EXERCISE BRIEF: Each line starting at the one that contains "Where should I click to: Tap" and ending at the one that contains "View the grey" must be returned exactly, and the rest of the listing is left out.
== AVAILABLE DATA ==
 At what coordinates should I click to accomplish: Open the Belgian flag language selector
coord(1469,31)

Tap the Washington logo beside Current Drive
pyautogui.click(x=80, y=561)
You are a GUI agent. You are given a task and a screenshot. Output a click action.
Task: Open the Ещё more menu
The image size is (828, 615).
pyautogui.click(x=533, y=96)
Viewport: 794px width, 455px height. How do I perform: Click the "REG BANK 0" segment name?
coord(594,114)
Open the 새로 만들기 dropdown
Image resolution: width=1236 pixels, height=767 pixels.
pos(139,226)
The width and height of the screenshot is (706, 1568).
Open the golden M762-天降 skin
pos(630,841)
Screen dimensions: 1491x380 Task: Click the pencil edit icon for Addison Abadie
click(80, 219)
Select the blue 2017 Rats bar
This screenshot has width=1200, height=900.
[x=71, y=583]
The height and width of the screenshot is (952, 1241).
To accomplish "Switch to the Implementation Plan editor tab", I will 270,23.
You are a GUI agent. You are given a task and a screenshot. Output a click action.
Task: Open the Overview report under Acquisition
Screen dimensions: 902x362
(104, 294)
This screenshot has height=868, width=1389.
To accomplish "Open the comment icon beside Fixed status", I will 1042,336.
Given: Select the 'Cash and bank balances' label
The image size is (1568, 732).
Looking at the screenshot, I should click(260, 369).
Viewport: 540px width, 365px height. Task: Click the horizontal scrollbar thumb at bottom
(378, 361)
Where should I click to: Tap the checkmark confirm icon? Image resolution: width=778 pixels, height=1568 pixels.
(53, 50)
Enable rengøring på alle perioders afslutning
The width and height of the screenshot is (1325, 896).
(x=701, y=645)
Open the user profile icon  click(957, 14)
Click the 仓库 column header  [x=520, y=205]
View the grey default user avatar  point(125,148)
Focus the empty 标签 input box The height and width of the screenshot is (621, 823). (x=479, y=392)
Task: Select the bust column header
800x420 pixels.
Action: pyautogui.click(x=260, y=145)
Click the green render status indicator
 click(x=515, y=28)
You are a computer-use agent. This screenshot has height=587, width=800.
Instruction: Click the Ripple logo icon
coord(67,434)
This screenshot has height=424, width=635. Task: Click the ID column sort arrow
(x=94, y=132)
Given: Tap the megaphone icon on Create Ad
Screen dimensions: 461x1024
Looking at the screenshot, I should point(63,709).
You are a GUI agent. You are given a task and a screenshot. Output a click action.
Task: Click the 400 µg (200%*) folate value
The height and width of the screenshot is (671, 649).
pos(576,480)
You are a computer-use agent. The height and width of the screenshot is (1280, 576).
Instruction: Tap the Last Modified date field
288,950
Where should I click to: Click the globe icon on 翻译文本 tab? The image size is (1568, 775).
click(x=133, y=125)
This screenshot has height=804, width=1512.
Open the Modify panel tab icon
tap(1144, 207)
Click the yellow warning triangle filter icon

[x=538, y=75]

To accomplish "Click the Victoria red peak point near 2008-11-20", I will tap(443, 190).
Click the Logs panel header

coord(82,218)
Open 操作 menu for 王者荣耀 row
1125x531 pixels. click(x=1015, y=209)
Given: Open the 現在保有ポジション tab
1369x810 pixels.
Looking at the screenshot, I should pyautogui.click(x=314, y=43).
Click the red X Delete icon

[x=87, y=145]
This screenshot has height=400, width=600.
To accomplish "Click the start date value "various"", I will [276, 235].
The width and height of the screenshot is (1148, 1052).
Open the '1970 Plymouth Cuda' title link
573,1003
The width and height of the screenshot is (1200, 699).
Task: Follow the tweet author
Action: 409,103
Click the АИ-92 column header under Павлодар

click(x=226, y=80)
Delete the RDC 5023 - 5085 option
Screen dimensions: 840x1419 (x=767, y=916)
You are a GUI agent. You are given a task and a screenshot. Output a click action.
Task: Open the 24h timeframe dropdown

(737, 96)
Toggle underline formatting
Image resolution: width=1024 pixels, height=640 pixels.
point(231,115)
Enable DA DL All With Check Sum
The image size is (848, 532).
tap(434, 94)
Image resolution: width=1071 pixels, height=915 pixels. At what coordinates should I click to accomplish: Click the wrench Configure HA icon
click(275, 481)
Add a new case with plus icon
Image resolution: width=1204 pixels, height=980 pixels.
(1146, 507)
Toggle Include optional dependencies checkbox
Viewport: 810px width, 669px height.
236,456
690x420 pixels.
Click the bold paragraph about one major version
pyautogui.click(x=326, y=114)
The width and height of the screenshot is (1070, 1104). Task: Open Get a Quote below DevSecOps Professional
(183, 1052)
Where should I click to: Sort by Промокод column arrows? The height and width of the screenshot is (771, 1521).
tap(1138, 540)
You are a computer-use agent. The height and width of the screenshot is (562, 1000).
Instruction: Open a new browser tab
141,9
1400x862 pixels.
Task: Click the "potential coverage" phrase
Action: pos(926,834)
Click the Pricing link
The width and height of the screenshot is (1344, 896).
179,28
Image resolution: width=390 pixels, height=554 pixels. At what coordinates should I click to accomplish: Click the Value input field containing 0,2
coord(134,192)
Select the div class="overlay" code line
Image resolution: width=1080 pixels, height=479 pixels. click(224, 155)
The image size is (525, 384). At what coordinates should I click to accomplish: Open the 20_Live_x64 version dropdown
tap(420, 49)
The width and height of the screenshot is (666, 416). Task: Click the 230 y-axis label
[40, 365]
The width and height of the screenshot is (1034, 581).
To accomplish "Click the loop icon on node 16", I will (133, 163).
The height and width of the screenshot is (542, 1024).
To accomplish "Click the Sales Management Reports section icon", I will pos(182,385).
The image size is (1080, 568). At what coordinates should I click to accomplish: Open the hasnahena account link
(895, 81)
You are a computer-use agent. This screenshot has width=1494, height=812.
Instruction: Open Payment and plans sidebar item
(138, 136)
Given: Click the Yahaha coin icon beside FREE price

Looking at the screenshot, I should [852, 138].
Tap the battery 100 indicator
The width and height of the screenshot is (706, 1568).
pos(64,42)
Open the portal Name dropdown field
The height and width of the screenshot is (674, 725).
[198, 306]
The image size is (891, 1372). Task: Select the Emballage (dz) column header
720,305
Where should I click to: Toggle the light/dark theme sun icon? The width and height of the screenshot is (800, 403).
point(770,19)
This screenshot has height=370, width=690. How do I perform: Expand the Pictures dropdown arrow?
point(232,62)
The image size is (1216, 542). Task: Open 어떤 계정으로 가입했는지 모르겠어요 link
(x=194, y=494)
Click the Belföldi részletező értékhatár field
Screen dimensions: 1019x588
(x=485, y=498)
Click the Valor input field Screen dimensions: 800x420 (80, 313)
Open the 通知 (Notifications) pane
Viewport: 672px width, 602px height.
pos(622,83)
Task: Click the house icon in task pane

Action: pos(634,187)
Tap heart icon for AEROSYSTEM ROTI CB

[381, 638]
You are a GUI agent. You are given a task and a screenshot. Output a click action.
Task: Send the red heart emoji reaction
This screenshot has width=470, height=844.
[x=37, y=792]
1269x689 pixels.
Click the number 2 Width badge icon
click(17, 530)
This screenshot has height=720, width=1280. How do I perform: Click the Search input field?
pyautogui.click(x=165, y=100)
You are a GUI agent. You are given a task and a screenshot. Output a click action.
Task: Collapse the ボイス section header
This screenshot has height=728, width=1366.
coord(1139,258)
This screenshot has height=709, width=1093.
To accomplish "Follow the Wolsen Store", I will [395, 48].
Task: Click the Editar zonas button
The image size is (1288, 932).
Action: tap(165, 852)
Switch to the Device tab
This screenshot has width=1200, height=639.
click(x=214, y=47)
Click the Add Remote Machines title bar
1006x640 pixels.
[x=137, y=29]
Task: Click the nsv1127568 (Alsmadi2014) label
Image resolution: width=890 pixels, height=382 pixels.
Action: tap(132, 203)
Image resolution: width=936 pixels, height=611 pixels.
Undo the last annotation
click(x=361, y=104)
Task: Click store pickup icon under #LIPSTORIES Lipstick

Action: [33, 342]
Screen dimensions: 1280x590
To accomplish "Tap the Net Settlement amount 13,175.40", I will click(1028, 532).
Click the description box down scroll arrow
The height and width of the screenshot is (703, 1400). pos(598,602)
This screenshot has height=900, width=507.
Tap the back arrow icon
===
FINISHED EXERCISE:
Where should I click to: Tap the checkmark confirm icon? Image resolution: width=778 pixels, height=1568 pixels.
(53, 50)
Enable rengøring på alle perioders afslutning
The width and height of the screenshot is (1325, 896).
(x=701, y=645)
Open the user profile icon  click(957, 14)
Click the 仓库 column header  [x=520, y=205]
View the grey default user avatar  point(125,148)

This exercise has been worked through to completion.